Now the people who car pool are my kids, my niece (brother in law's daughter), my teacher aid friend, and the arabic teacher is the driver. The arabic teacher picks my niece up from her house which is on the way and then comes to my friend's apartment and picks the rest of them up while I pick up the baby for babysitting. Is it all too confusing??? Ok anyways my sis in law left for another state a few days ago with her new husband so now I don't have her at my house everyother day like I used to. She used to spend one day at my house on the days that my husband was at Lisa's and then she would spend the night that my hubby was home at her other brother's house who happens to be my niece's father. So everyother day I had her there to be in the house with the youngest two while I took the oldest two to their ride.Ok anyways....She left and my hubby leaves too early for work so that leaves me to drive with all four kids now rather that 2. And now I come back with three rather than one. Get it???? I hope so.
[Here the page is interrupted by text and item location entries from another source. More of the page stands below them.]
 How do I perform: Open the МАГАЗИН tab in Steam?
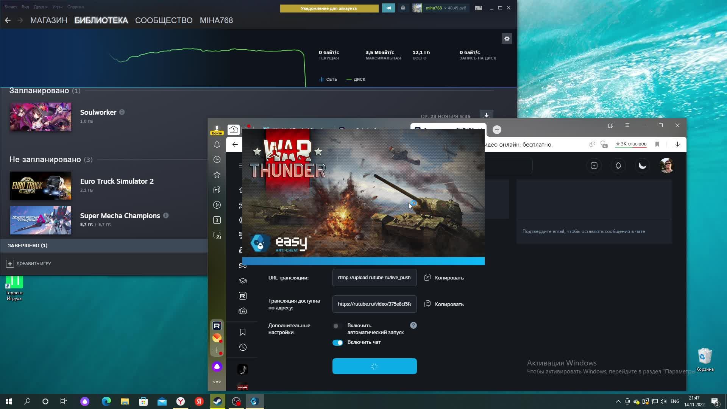click(x=48, y=20)
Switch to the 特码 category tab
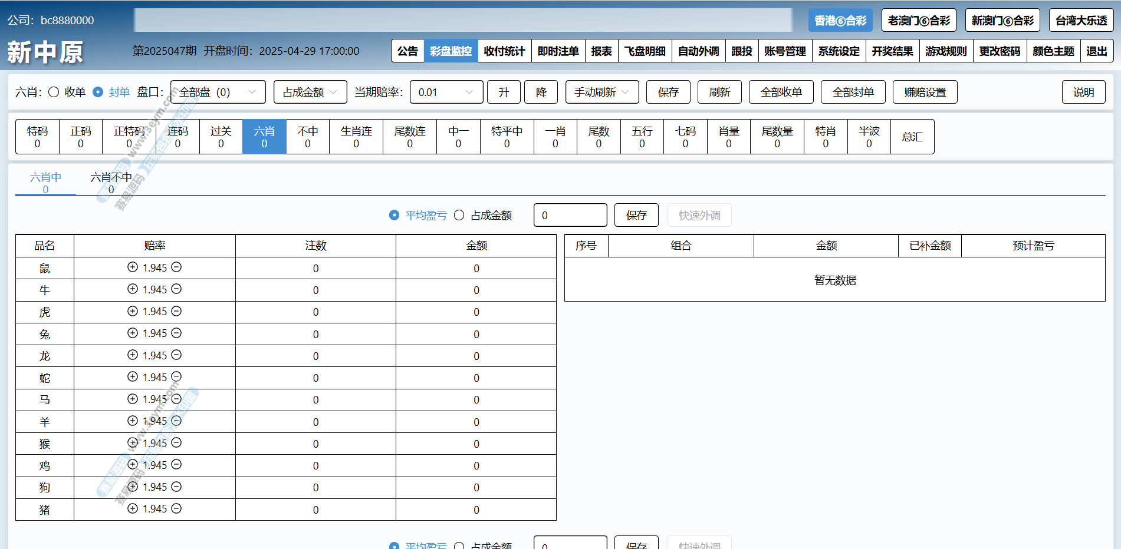1121x549 pixels. point(37,137)
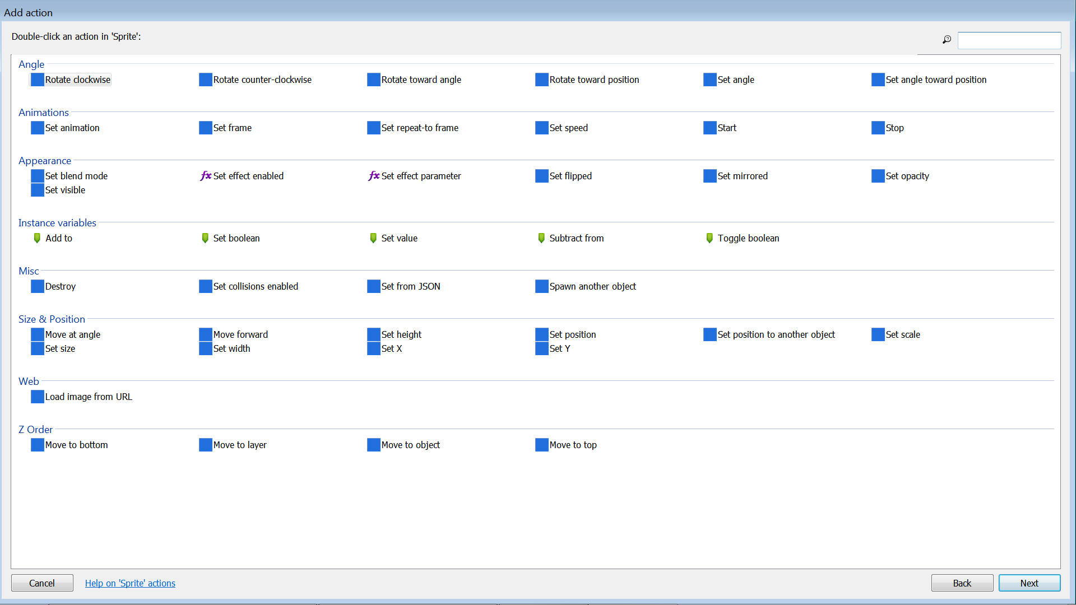Click the Set opacity action icon
This screenshot has width=1076, height=605.
pyautogui.click(x=878, y=176)
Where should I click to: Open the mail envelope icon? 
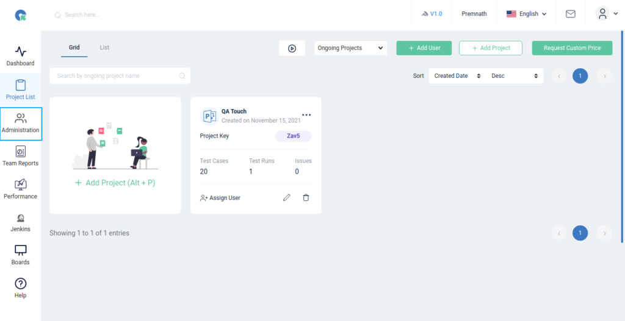[570, 14]
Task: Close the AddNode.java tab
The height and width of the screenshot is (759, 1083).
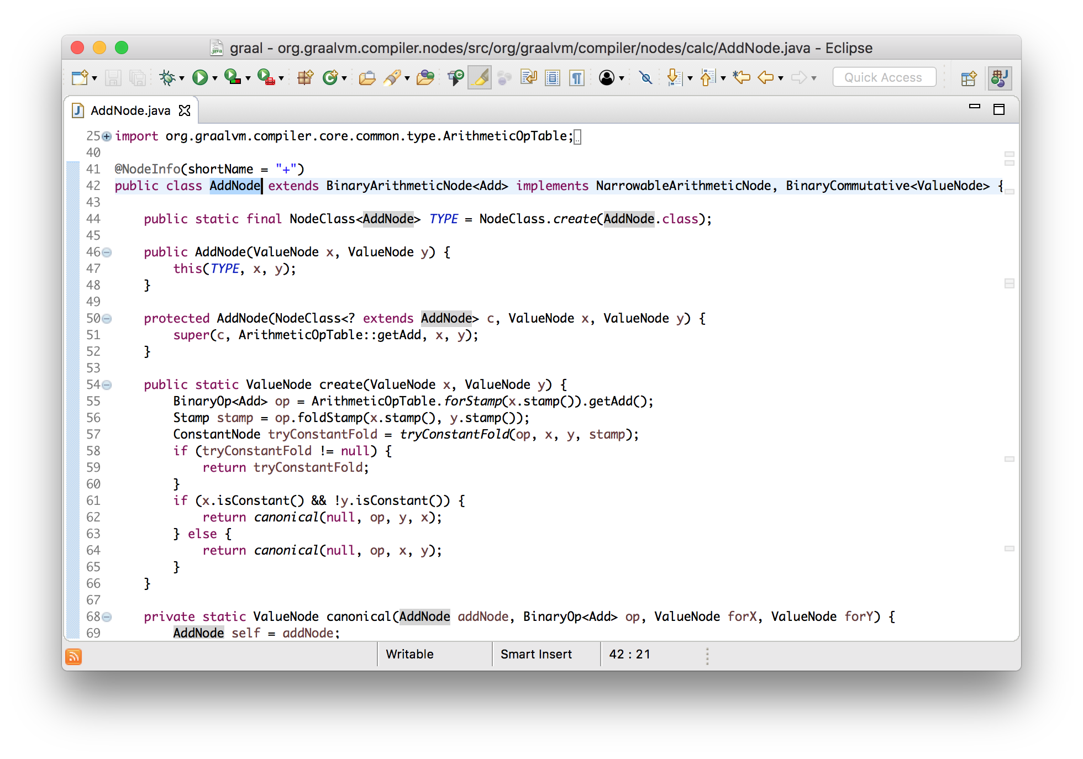Action: [x=185, y=110]
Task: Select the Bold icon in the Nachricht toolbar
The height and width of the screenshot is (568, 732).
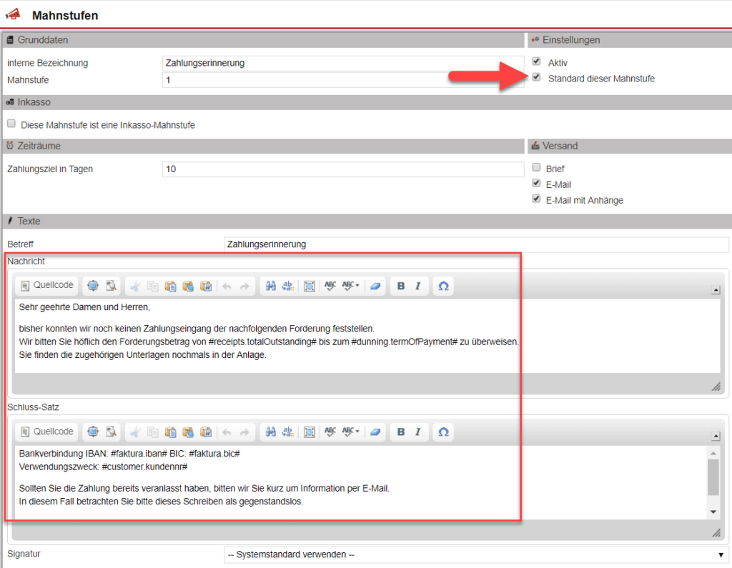Action: 400,286

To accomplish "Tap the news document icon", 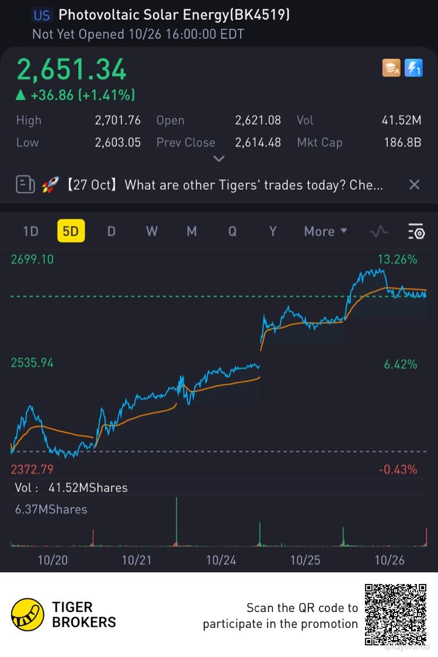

Ok so now here is where Allah replaces a loss with a gain. Oh let me fill you in on some info. When I drop off the little girl that I babysit, I pick up my niece and my girls and take them home. My niece's mother works with my brother in law in his resturaunt down the street from our house and instead of My niece spending all day and night in the resturaunt until her parents get off from work I take her home with me. So in the afternoon until 9:00 p.m. I have five kids or more if my step kids are there. Ok anyways so my brother in law's wife offered that since I take care of her daughter after school, she wants to help me out too. She is so sweet masha Allah. She offered to take my kids to spend the night at her house from Sun. till thurs. when she comes to pick her daughter up. She will get them ready in the morning and the teacher will come and pick them all up from her house. Why not? She has a big enough house masha Allah and her daughter is an only child and would love to have night visitors (her cousins). This way she would be allowing me to rest in the morning and not have to worry about driving to drop them off. So she takes care of mine in the morning and I take care of hers in the afternoon. So now this is what I do till night when she picks them up. I bathe my kids and her daughter, get them in their PJ's ready for bed, help them finish their homework, feed them, and get their school clothes and lunches ready for the next day then send them off to sleep at her house. Now about the little girl I babysit.....her dad brings her to me now. It is really nice masha Allah. I might not have my sister in law to help me anymore, but I do have another sister in law who is filling in alhamdulillah....May Allah reward her. Let's not forget my step daughters....well my husband's step daughters......They too help me out tremendously and I love them sooooo much for it. May Allah give them the best of this dounia and the akhira!!!!

So as you can see I am busy, but alhamdulillah things are not soap opera worthy. I will say though that usually a week before that time of the month things start to get a little heated. I warned my husband this morning that the week before that time of the month has started so if I ask for a divorce for him to know what is causing it. I swear now I know why Allah does not allow for a woman to divorce and does not allow a man to divorce his wife when she is mensturating. Subhan Allah!!!! Who knows us better than the one who created us???? So keep in tune.....their might just be interesting development this week. lol. Just kidding!!!! May Allah protect us all from fitnah!!!!! AMEEN!